The Classical Studies program at OWU focuses on questions of identity, the importance of Classics outside of North America and Europe, the nature of systems of oppression and social control, and the narratives by which our world is built. It prepares students to develop critical reading/thinking and other transferable skills, and to make interdisciplinary connections.

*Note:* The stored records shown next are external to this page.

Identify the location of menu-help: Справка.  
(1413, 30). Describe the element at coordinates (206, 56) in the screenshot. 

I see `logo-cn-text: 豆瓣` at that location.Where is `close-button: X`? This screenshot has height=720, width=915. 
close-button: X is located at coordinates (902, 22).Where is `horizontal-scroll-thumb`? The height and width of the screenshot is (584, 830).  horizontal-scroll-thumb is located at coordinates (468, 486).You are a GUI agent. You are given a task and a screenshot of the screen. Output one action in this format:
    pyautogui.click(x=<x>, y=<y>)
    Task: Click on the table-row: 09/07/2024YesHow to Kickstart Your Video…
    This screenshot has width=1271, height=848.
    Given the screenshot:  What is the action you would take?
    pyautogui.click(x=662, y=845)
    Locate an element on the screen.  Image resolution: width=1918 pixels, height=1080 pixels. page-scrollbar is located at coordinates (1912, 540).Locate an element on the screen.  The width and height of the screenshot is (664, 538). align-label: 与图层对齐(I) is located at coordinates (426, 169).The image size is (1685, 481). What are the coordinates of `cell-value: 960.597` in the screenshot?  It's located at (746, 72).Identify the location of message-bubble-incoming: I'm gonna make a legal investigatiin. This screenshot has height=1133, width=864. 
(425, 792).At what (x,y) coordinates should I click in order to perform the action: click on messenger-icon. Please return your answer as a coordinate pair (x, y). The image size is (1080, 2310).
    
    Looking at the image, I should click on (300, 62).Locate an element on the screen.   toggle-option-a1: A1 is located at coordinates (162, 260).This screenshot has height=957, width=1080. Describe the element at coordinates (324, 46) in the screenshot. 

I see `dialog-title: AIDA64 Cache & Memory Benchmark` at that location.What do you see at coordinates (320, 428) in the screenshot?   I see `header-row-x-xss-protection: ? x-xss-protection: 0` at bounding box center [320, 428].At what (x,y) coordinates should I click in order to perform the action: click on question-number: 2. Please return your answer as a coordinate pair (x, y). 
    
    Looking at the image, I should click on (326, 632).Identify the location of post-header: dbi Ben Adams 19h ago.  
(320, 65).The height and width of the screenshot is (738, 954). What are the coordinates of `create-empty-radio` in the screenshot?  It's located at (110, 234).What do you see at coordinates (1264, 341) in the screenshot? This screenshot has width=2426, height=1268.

Additionally, the program helps students answer questions, such as:

  • How do class struggles help us understand the politics of inequality in the contemporary world?
  • What problems did women face in antiquity and what continuities exist in modernity? 
  • How does government, empire, and ethnicity create and destroy knowledge?
  • What role does classics play in our understanding of subsequent history and literature?
  • How do the classics facilitate the understanding of other cultures and why are they still relevant nowadays?

Learning Objectives


The Classical Studies major envisions a number of goals for its successful students, among them:

  • Basic proficiency in Latin to allow for the reading of straightforward poetry and prose with the aid of a dictionary/lexicon and standard commentaries;
  • Knowledge of the history and literature of ancient Greece and Rome, so as to be able to appreciate the writings of the classical authors in their temporal and spatial contexts;
  • Engagement with ethical, philosophical, and political ideas of the ancient world and an understanding of their relevance to contemporary issues.
  • The ability to draw interdisciplinary connections between classical studies and other fields such as history, philosophy, political and government, and art history.
  • The ability to address significant problems in classical scholarship through reflection, analysis, and writing.

Major Requirements


Requirements for the Classical Studies major: 9 courses total

  • LATI 110 Introduction to Latin I  and
  • LATI 111 Introduction to Latin II  
  • 7 additional courses, at least four of which must be at the 300 level or above:
    • 5 CLAS courses 2 courses must be electives (from a list of approved courses or with permission from the Chair of WLC / Classics)

  • One independent study or directed readings in LATI, GREE, or CLAS may count toward the major.